Nous ne parlons pas de créer un être narcissique, imbu de lui-même, mais une personne intègre, ayant confiance en elle. Le savoir-être consiste à atteindre la maturité du caractère, l’autonomie et la maîtrise de soi, ou encore un esprit sain dans un corps sain. Dans la pensée chrétienne, chaque personne est l’image de Dieu, Son enfant. Seule une éducation du cœur et de la conscience nous permet de devenir pleinement nous-mêmes.
La crise actuelle de l’éducation, répétons-le, est une crise de l’autorité. Sur le plan spirituel, la plupart des fidèles, partout, remettent plutôt en question la religion de leurs pères, conçue comme un marqueur identitaire et communautaire. On veut donner un sens à sa vie, on essaie la psychologie et le développement personnel au risque de relativiser le clergé, les dogmes, les maîtres spirituels. Certaines religions peuvent s’en offusquer, d’autres y voient une opportunité de réveil.
Les parents eux-mêmes sont beaucoup moins soutenus par les grands-parents et peuvent être désemparés dans l’attention portée à leurs enfants. Peut-être plus qu’avant, le savoir-vivre et le savoir-aimer deviennent la clé de voûte du mariage et de la famille, alors que le mariage traditionnel et le modèle des parents autoritaires sont mis au défi. Cette crise est profonde et mondiale. Elle nous fait peur, car des individus immatures, mal dans leur peau, ont toutes les chances de créer des unions fragiles, des unions matrimoniales incertaines et des foyers précaires où rôde la maltraitance.

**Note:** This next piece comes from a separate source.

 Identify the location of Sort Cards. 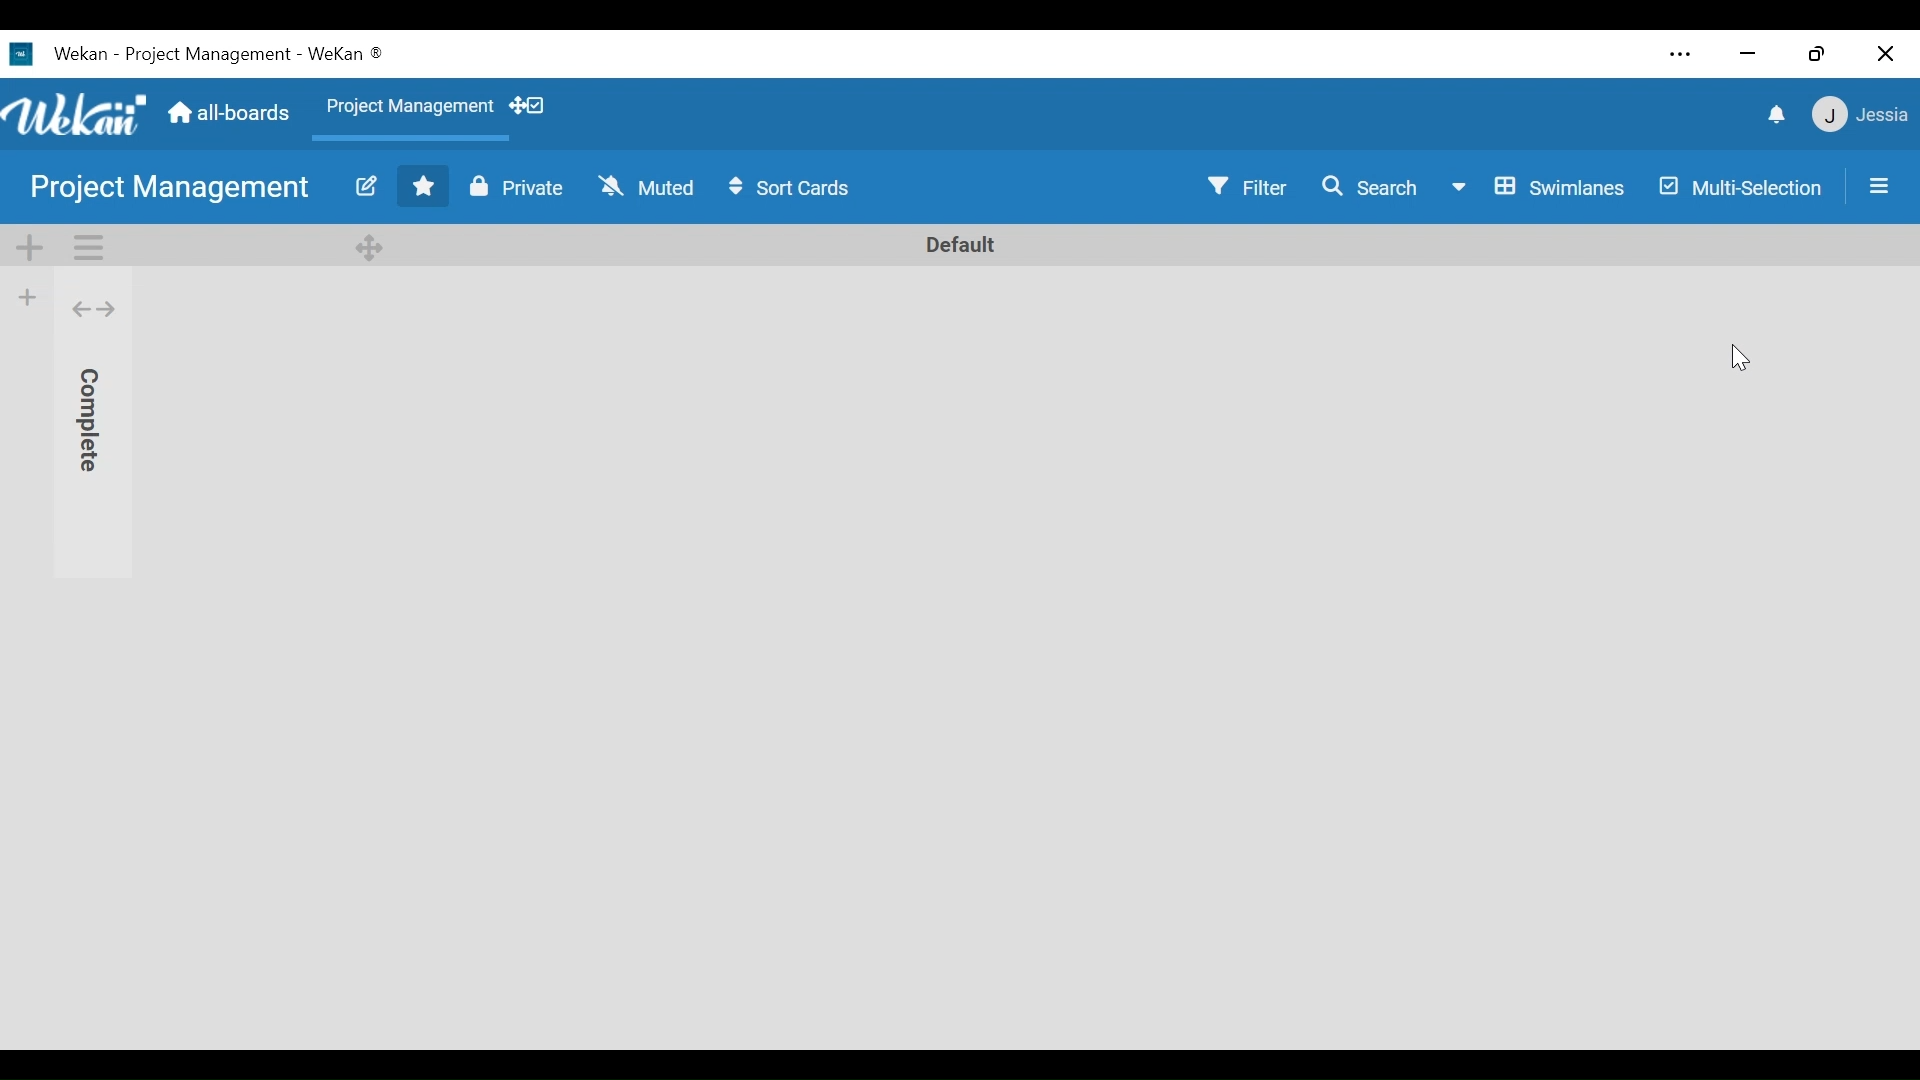
(794, 188).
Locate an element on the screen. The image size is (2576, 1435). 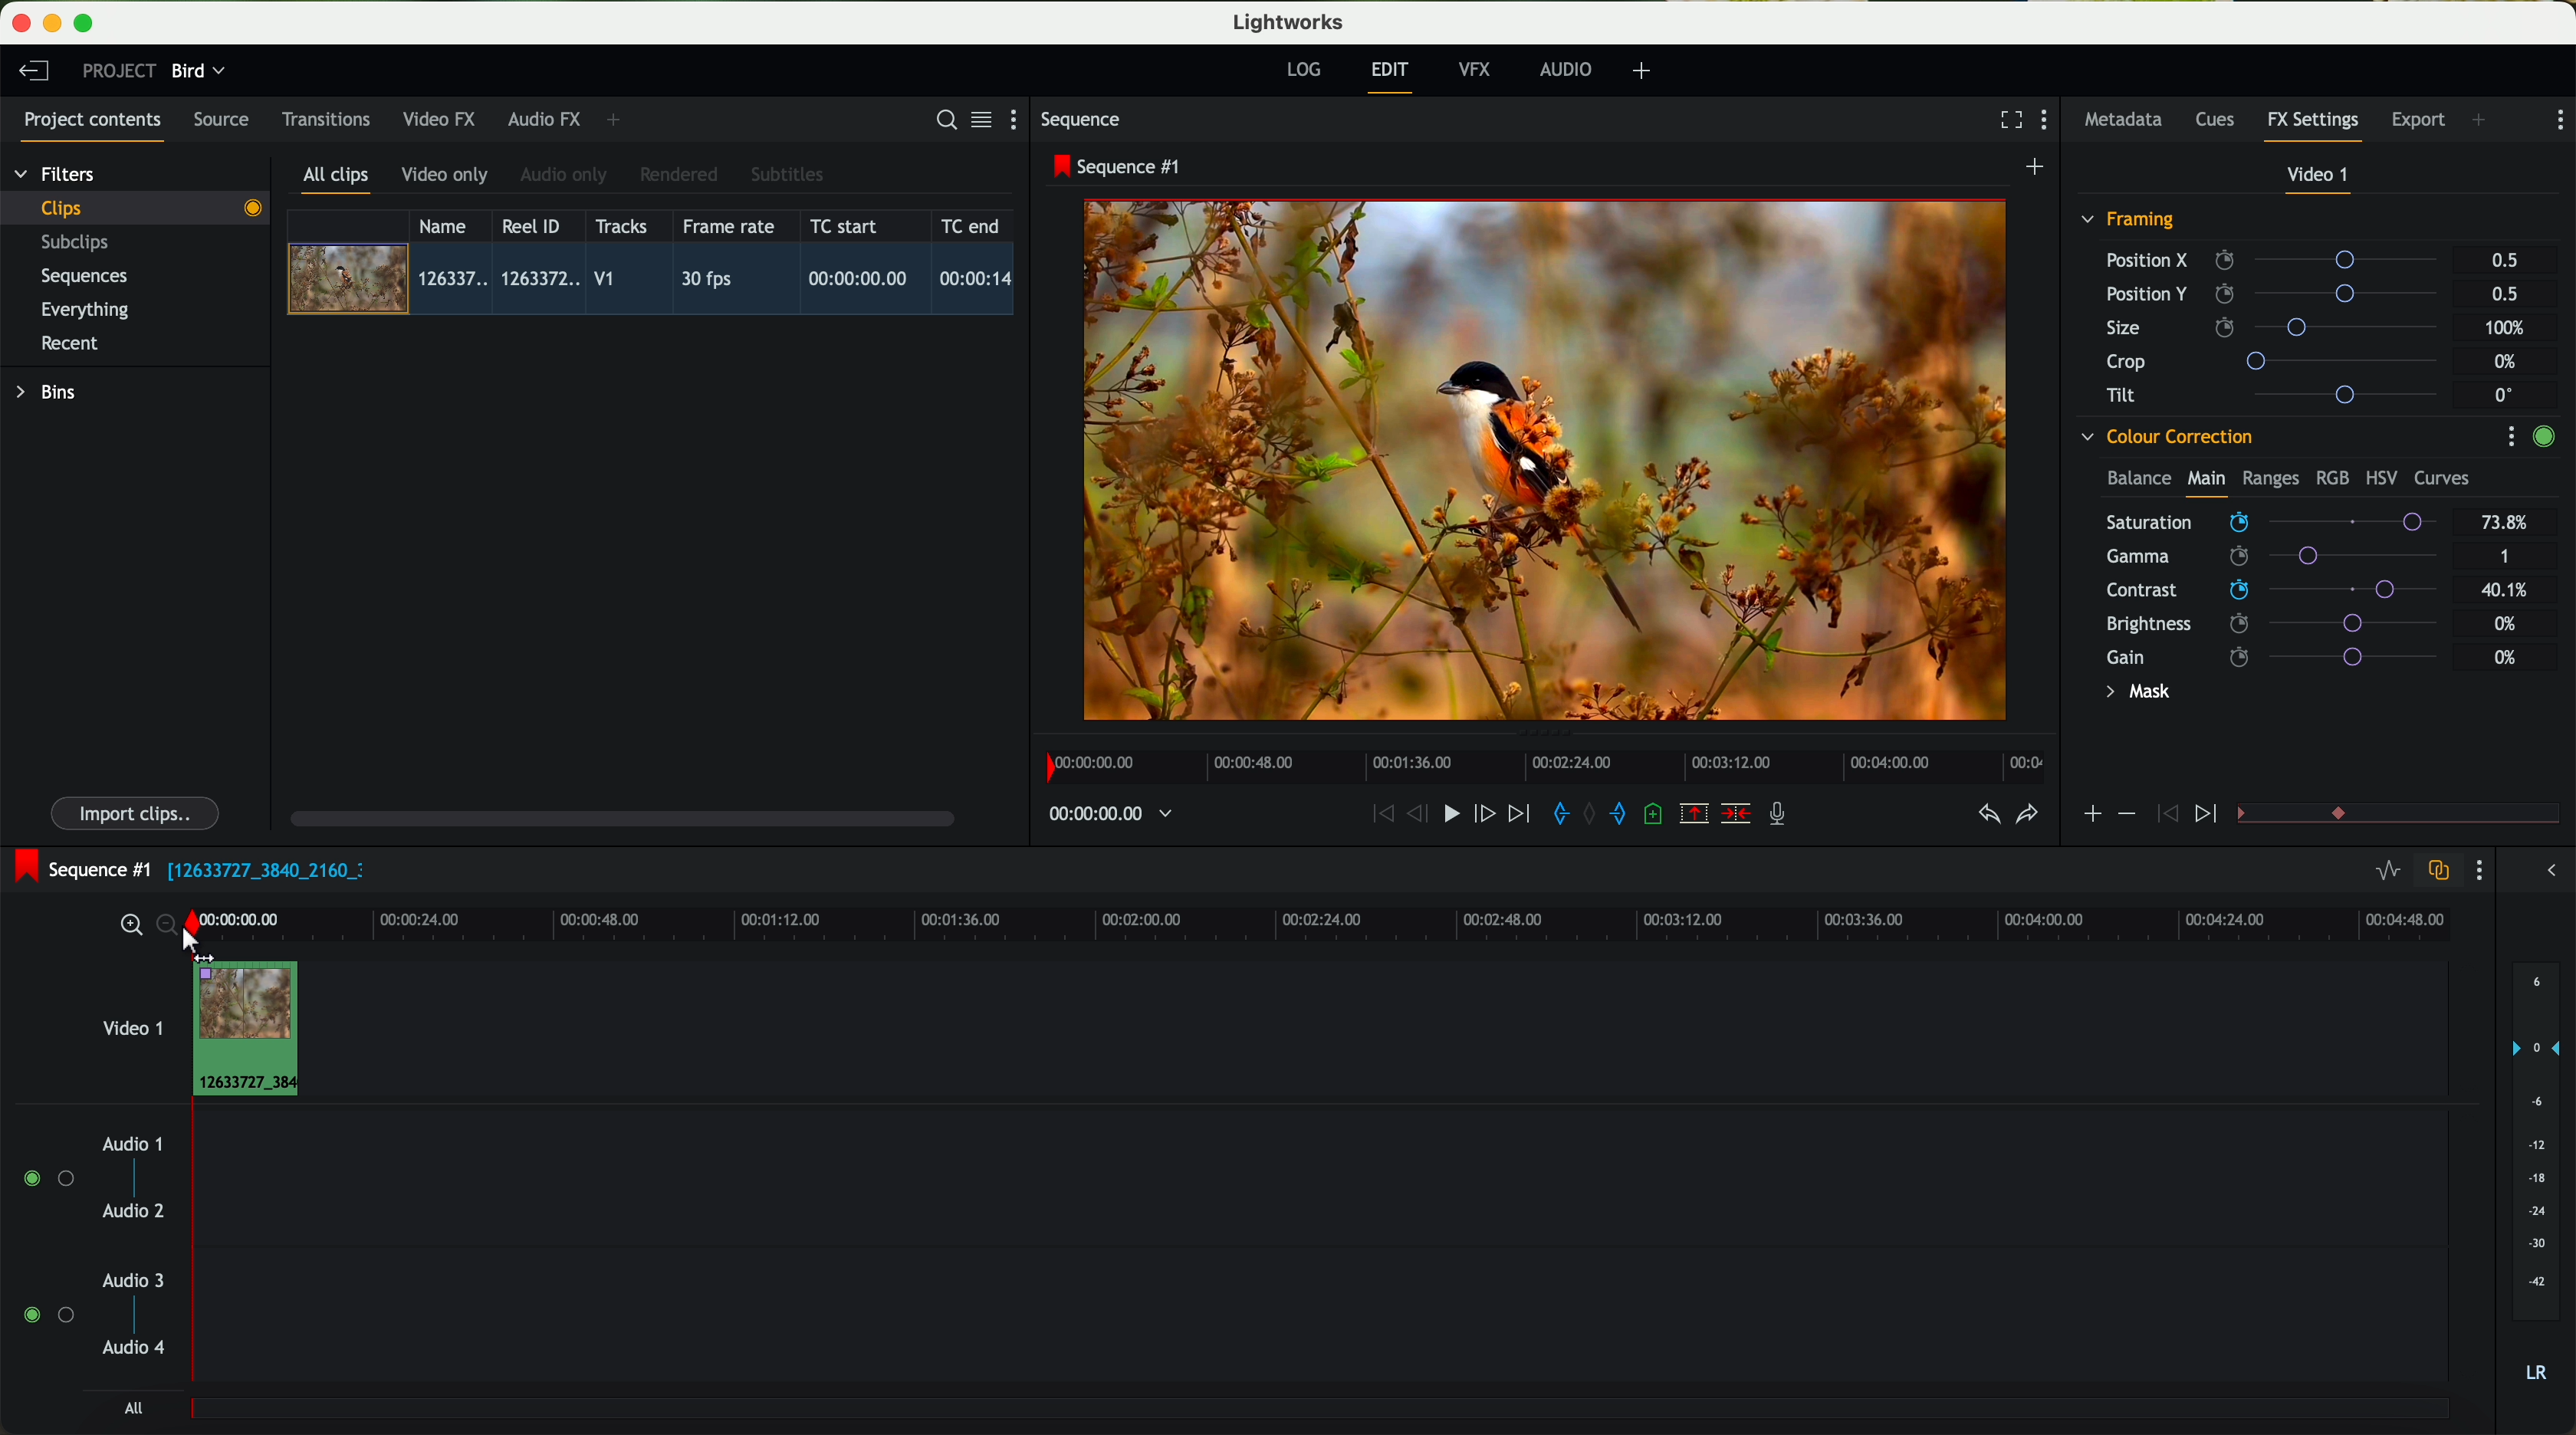
cues is located at coordinates (2221, 121).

Enfin, sur le plan du savoir-faire, l’entreprise et le lieu de travail changent énormément. Les commandements hiérarchiques et rigides sont mal tolérés et souvent contre-productifs ; pour éviter le stress au travail, les tensions dans le personnel, les patrons modernes vont féminiser leurs équipes, privilégier le dialogue, la coopération, le travail d’équipe. Autre point, les perspectives de carrière deviennent plus incertaines, surtout dans le privé. Il faut s’attendre à un marché du travail incertain, où les gens changent plusieurs fois de métiers et de postes, avant de trouver, parfois tardivement leur vocation.

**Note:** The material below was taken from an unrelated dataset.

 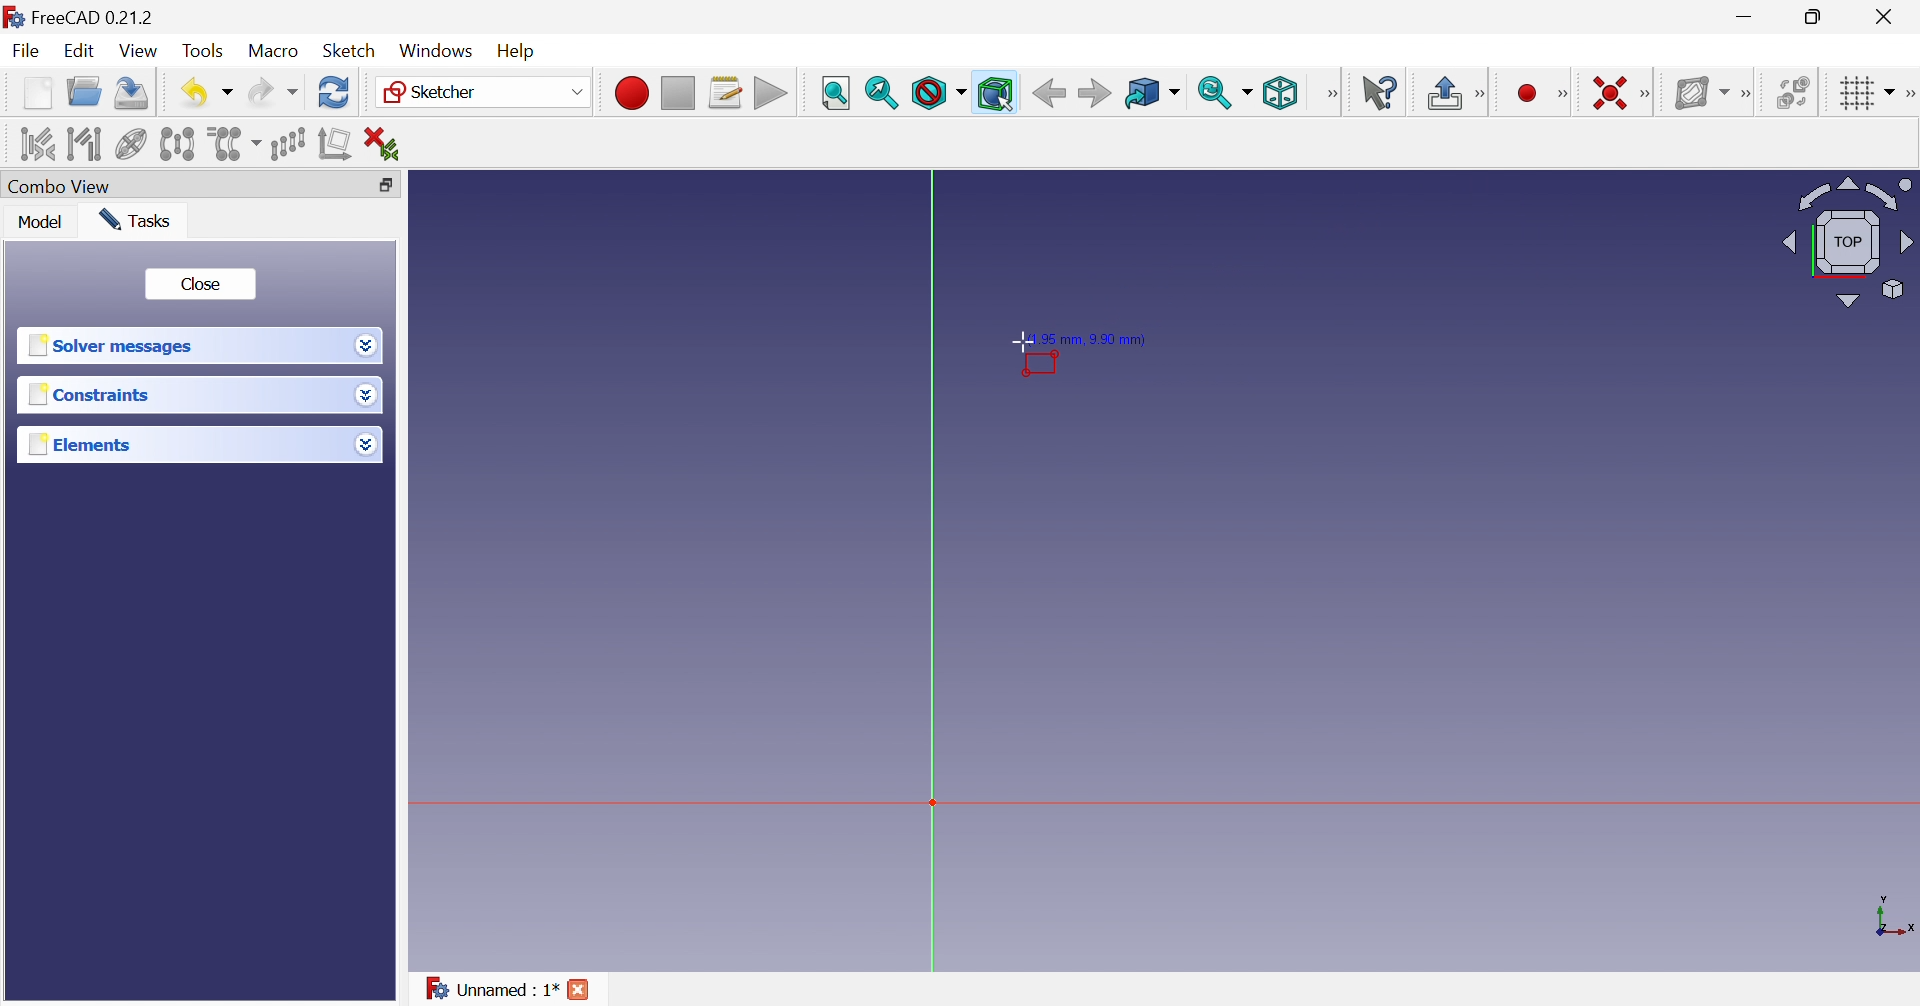 I want to click on Select associated constraints, so click(x=38, y=143).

En conclusion, j’émets une recommandation. Le primat actuel du libre-arbitre est une bonne chose si tous les éducateurs font un travail d’équipe. « Il faut tout un village pour éduquer un enfant », dit un proverbe africain. Un être humain trop libre est malheureux s’il est seul. S’il est dans une bonne équipe soudée, il réussira.